1. Impact Analysis

When the front cylinder collides with the slope, the collision is “perfectly inelastic” with the slope surface. This implies the velocity component perpendicular to the slope becomes zero (or the particle is constrained to move along the slope). Crucially, the problem states that the total momentum component along the inclined plane is conserved during the impact.

Let $u$ be the initial velocity. Just after the front cylinder hits the slope:

• The front cylinder (mass $m$) moves along the incline with velocity $v$.
• The rear cylinder (mass $m$) is still on the horizontal floor. Due to the rigid rod, its velocity component along the rod must equal the front cylinder’s velocity component along the rod.

Geometric Constraint:
Velocity of front cylinder: $v$ (at angle $\theta$). Component along rod (horizontal): $v \cos \theta$.
Velocity of rear cylinder: $v’$ (horizontal). Component along rod: $v’$.
Therefore, $v’ = v \cos \theta$.

2. Conservation of Momentum

We apply conservation of momentum along the direction of the incline ($\hat{e}_{\parallel}$).

Initial Momentum ($P_i$):
Both cylinders move horizontally with $u$. $$ P_i = m(u \cos \theta) + m(u \cos \theta) = 2mu \cos \theta $$

Final Momentum ($P_f$):
Front cylinder moves along incline: $p_1 = mv$.
Rear cylinder moves horizontally: $p_2 = m v’ \cos \theta$ (projection of horizontal velocity onto incline). $$ P_f = mv + m(v \cos \theta) \cos \theta = mv (1 + \cos^2 \theta) $$

Equating $P_i = P_f$: $$ 2mu \cos \theta = mv (1 + \cos^2 \theta) $$ $$ v = \frac{2u \cos \theta}{1 + \cos^2 \theta} $$

3. Energy Condition for Rising

For the toy to “rise completely,” it must possess enough kinetic energy immediately after the first impact to lift its center of mass until the rear cylinder also reaches the slope.

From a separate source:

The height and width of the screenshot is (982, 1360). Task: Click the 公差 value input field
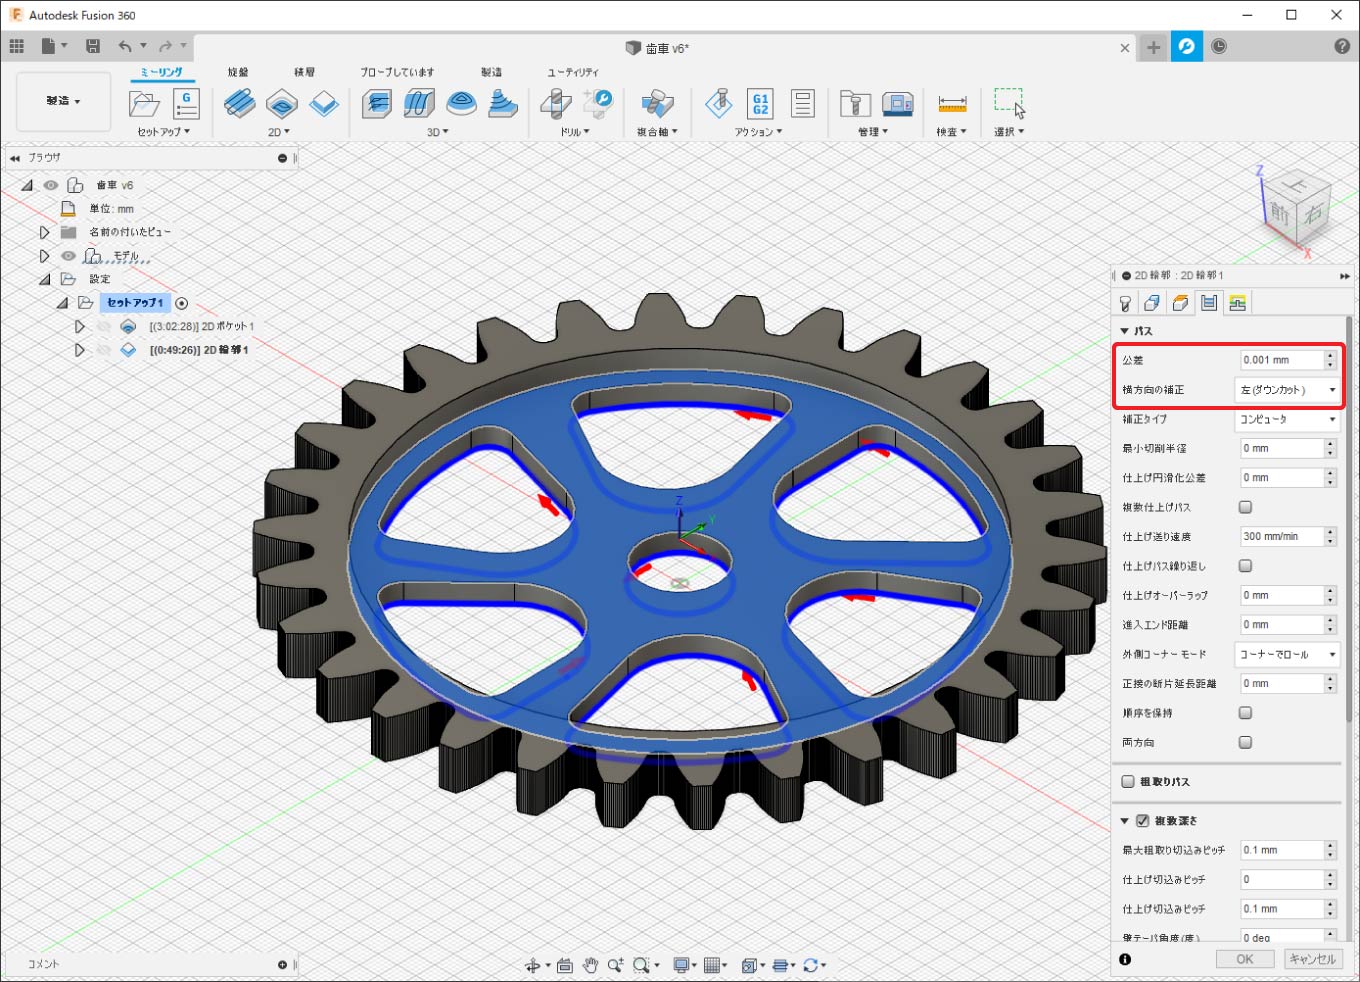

Kinetic Energy after impact ($K_f$): $$ K_f = \frac{1}{2} m v^2 + \frac{1}{2} m (v’)^2 $$ $$ K_f = \frac{1}{2} m v^2 + \frac{1}{2} m (v \cos \theta)^2 = \frac{1}{2} m v^2 (1 + \cos^2 \theta) $$ Substituting $v$: $$ K_f = \frac{1}{2} m \left( \frac{2u \cos \theta}{1 + \cos^2 \theta} \right)^2 (1 + \cos^2 \theta) = \frac{2m u^2 \cos^2 \theta}{1 + \cos^2 \theta} $$

Potential Energy Increase ($\Delta U$):
The critical position is when the toy is fully on the slope. The center of mass rises from $h=0$ to $h_{cm} = \frac{l \sin \theta}{2}$. $$ \Delta U = (2m) g \left( \frac{l \sin \theta}{2} \right) = mgl \sin \theta $$

Condition: $K_f \ge \Delta U$ $$ \frac{2m u^2 \cos^2 \theta}{1 + \cos^2 \theta} \ge mgl \sin \theta $$ $$ 2u^2 \cos^2 \theta \ge gl \sin \theta (1 + \cos^2 \theta) $$ $$ u \ge \sqrt{\frac{gl \sin \theta (1 + \cos^2 \theta)}{2 \cos^2 \theta}} $$